§ DATA RECORDS:
##########

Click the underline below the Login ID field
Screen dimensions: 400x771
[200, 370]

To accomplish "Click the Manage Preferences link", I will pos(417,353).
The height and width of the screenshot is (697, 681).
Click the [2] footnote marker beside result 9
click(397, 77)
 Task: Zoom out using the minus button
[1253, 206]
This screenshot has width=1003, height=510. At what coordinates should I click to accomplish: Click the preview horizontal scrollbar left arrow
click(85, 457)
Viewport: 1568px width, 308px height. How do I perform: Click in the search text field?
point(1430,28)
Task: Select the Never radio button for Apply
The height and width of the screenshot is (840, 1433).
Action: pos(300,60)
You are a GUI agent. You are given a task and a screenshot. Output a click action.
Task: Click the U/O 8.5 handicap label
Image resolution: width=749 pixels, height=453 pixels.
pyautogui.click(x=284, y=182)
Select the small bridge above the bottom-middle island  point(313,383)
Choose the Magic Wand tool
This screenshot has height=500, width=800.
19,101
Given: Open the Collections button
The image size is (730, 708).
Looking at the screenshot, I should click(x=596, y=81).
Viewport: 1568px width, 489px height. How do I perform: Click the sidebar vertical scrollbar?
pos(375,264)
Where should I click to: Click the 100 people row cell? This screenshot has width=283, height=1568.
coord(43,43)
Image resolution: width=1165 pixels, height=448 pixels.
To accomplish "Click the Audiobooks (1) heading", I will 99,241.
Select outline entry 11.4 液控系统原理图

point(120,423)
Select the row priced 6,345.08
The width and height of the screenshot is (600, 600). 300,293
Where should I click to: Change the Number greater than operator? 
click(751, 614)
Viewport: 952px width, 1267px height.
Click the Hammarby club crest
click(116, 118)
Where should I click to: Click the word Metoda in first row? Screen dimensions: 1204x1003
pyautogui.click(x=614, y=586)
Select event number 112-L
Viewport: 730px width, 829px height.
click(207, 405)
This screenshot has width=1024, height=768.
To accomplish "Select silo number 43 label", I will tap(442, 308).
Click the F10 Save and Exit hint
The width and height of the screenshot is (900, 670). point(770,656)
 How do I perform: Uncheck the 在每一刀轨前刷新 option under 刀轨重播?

##########

§ TASK PROMPT:
Retype the material above, character for character.

§ EXPECTED OUTPUT:
Click the underline below the Login ID field
Screen dimensions: 400x771
[200, 370]

To accomplish "Click the Manage Preferences link", I will pos(417,353).
The height and width of the screenshot is (697, 681).
Click the [2] footnote marker beside result 9
click(397, 77)
 Task: Zoom out using the minus button
[1253, 206]
This screenshot has width=1003, height=510. At what coordinates should I click to accomplish: Click the preview horizontal scrollbar left arrow
click(85, 457)
Viewport: 1568px width, 308px height. How do I perform: Click in the search text field?
point(1430,28)
Task: Select the Never radio button for Apply
The height and width of the screenshot is (840, 1433).
Action: pos(300,60)
You are a GUI agent. You are given a task and a screenshot. Output a click action.
Task: Click the U/O 8.5 handicap label
Image resolution: width=749 pixels, height=453 pixels.
pyautogui.click(x=284, y=182)
Select the small bridge above the bottom-middle island  point(313,383)
Choose the Magic Wand tool
This screenshot has height=500, width=800.
19,101
Given: Open the Collections button
The image size is (730, 708).
Looking at the screenshot, I should click(x=596, y=81).
Viewport: 1568px width, 489px height. How do I perform: Click the sidebar vertical scrollbar?
pos(375,264)
Where should I click to: Click the 100 people row cell? This screenshot has width=283, height=1568.
coord(43,43)
Image resolution: width=1165 pixels, height=448 pixels.
To accomplish "Click the Audiobooks (1) heading", I will 99,241.
Select outline entry 11.4 液控系统原理图

point(120,423)
Select the row priced 6,345.08
The width and height of the screenshot is (600, 600). 300,293
Where should I click to: Change the Number greater than operator? 
click(751, 614)
Viewport: 952px width, 1267px height.
Click the Hammarby club crest
click(116, 118)
Where should I click to: Click the word Metoda in first row? Screen dimensions: 1204x1003
pyautogui.click(x=614, y=586)
Select event number 112-L
Viewport: 730px width, 829px height.
click(207, 405)
This screenshot has width=1024, height=768.
To accomplish "Select silo number 43 label", I will tap(442, 308).
Click the F10 Save and Exit hint
The width and height of the screenshot is (900, 670). point(770,656)
 How do I perform: Uncheck the 在每一刀轨前刷新 option under 刀轨重播?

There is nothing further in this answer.